This housing complex stands at the edge of Thessaloniki, on a sloping plot directly below the listed Benouzilio silk mill – a landmark of the city’s industrial archaeology. Built in 1880 as part of a larger ceramic factory, the mill is both a physical and a symbolic anchor. The new complex enters into a productive dialogue with its neighbour, respecting its scale, material memory, and presence, while reinterpreting its language into contemporary housing.
The design consists of three distinct residential volumes, placed along the edges of the plot to frame the mill and open up a shared central courtyard. This configuration creates a collective space, where life unfolds between private thresholds and the cultural memory of the factory above. The buildings follow the natural slope, adapting their heights and profiles to echo the industrial structures nearby, while offering protected views of the city below.

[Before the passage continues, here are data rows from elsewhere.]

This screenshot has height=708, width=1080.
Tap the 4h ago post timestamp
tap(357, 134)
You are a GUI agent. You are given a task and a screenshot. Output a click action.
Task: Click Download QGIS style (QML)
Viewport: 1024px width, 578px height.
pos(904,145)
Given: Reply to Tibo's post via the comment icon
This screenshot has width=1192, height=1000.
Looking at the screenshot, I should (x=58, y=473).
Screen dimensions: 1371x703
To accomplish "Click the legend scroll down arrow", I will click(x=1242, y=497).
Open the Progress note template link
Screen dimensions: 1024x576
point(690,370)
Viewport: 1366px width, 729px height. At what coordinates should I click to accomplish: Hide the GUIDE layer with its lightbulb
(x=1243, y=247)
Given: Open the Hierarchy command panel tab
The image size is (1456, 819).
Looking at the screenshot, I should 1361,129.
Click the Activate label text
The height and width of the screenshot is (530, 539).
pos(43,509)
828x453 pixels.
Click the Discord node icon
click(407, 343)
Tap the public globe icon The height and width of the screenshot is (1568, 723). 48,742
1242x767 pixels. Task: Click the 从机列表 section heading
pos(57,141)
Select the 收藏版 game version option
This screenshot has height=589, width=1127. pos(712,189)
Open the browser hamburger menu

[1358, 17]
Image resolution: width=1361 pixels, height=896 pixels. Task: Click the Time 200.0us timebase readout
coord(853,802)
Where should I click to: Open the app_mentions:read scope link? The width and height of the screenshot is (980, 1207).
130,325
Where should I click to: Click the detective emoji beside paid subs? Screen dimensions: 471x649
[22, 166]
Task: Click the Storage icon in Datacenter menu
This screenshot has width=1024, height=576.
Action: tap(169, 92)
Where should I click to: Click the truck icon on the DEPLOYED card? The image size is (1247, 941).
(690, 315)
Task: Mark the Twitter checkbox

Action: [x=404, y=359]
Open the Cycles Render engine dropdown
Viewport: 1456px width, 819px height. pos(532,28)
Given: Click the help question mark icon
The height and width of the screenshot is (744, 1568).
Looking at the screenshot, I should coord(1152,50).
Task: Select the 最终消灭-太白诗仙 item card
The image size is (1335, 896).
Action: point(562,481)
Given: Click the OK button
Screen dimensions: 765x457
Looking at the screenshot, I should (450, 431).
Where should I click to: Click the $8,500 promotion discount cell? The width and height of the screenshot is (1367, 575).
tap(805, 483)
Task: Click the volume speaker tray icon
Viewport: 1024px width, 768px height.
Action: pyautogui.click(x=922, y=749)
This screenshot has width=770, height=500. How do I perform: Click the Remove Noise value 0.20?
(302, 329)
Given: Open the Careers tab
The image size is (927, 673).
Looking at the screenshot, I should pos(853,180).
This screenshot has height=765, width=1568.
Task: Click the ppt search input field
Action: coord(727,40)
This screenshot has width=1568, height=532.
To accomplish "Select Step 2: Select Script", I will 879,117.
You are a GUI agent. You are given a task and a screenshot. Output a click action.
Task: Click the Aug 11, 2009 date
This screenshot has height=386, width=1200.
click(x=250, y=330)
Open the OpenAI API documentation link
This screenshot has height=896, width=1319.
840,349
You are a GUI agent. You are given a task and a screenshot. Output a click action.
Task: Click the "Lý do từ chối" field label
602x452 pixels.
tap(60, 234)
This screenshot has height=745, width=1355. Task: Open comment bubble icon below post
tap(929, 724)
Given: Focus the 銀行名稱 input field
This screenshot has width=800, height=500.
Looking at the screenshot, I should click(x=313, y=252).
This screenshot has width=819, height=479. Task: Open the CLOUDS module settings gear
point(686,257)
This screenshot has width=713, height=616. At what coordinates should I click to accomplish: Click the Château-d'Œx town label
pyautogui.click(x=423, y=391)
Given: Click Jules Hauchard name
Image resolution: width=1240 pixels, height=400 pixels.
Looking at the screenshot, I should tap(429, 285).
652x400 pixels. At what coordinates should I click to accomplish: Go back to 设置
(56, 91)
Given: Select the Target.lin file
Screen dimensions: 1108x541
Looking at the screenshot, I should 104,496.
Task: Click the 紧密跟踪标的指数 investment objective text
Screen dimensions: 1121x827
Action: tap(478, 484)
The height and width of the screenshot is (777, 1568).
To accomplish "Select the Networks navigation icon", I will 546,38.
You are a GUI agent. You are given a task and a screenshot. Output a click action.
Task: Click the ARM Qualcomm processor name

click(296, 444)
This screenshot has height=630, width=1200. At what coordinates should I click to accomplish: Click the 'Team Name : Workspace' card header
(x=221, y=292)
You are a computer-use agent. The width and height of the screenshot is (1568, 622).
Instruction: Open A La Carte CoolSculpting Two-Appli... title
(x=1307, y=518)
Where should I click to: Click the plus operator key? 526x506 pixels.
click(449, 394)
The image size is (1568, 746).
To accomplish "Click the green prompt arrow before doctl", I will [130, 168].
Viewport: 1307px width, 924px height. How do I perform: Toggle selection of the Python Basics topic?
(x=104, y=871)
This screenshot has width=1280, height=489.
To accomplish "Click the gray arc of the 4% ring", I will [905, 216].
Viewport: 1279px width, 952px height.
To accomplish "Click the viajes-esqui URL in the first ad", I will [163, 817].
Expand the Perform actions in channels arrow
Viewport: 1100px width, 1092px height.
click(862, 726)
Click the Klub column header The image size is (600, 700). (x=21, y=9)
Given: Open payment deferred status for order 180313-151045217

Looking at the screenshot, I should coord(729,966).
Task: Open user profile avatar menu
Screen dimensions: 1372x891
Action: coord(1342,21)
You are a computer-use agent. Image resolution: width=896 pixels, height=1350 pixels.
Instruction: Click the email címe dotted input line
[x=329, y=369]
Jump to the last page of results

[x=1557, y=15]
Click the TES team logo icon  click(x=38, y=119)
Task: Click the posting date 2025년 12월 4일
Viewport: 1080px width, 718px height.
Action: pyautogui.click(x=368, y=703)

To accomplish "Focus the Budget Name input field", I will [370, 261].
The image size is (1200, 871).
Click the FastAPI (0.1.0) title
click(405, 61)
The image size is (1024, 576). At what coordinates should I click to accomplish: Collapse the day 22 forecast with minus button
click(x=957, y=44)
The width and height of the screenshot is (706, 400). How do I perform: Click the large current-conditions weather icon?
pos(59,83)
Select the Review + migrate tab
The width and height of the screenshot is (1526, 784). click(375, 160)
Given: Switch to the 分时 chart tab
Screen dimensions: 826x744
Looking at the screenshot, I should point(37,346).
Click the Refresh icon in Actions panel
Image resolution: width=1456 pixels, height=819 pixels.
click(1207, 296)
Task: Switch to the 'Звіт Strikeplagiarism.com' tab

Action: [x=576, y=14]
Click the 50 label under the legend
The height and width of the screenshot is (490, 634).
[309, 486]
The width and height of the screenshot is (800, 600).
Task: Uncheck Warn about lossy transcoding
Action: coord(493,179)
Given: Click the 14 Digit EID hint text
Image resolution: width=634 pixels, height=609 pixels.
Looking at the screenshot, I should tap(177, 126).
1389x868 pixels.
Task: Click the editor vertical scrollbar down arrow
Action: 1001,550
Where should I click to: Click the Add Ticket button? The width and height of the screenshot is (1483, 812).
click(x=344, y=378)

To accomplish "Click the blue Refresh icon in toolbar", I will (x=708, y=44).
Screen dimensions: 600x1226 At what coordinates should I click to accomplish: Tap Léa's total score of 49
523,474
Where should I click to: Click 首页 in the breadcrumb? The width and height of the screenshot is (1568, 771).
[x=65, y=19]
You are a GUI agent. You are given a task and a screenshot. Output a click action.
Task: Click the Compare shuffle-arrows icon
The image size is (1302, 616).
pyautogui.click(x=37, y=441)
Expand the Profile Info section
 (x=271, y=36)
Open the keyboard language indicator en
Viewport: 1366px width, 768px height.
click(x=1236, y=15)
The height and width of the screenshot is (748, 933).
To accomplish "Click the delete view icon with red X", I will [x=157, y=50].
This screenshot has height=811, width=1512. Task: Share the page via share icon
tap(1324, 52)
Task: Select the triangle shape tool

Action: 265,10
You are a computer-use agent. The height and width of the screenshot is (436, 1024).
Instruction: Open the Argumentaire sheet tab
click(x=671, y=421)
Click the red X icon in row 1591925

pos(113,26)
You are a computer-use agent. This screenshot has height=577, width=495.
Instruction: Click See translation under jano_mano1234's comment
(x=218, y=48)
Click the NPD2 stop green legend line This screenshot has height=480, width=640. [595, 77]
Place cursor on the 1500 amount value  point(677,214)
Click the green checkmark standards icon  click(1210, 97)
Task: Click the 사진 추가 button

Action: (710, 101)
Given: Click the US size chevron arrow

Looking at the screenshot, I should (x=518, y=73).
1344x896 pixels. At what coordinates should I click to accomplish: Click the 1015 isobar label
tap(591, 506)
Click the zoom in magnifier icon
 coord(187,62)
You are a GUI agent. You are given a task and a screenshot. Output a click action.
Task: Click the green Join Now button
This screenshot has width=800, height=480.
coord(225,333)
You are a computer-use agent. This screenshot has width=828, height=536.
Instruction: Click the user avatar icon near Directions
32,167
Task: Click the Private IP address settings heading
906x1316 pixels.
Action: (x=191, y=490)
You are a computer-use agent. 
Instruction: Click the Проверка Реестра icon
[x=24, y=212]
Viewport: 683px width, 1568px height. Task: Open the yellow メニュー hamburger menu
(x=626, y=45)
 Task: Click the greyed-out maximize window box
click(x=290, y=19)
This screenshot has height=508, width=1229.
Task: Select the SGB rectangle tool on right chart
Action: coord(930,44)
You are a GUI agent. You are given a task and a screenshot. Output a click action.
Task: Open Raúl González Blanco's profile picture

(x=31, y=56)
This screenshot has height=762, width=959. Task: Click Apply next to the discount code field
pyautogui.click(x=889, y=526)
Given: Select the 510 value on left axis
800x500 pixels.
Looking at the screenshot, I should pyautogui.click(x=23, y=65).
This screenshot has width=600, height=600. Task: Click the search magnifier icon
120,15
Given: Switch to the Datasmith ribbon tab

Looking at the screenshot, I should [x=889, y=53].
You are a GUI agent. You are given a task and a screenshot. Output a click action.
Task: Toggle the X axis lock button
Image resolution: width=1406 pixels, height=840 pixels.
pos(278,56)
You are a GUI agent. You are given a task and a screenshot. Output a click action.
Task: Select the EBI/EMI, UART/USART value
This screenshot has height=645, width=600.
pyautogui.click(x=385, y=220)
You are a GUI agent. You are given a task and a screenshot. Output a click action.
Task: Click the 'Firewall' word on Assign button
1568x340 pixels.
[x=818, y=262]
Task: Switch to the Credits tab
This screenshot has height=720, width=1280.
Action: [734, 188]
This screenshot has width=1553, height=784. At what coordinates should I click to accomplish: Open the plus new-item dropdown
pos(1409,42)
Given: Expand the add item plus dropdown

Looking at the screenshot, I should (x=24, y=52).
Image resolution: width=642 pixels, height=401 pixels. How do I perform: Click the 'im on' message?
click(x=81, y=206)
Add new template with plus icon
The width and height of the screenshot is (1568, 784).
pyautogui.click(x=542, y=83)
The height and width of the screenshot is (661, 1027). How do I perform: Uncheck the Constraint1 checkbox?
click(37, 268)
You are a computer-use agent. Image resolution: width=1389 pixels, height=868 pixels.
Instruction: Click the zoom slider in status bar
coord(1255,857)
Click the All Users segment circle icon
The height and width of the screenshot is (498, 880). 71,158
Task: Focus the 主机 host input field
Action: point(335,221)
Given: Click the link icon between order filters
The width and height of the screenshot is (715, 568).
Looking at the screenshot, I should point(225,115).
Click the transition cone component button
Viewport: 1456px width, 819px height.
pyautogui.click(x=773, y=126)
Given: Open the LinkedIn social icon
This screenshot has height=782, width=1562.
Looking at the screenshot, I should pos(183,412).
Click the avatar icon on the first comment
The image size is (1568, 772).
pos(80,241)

The housing complex borrows from the material history of its listed counterpart utilizing ceramic tiles and mass produced components for windows, apertures, skylights and pergolas. Each building is wrapped in a concrete L-shaped element – a thick, protective line that shields the units and directs life inward and toward the courtyard. Beneath this protective frame, the ceramic cladded volumes break down into smaller, more intimate spaces, generating semi-outdoor terraces and sheltered corners for domestic life to spill outside. Planted roofs and new local species of plants within the courtyard stitch the project into the wider landscape, creating a habitat that is both ecological and social – a contemporary living environment grounded in the layered history of Pylaia.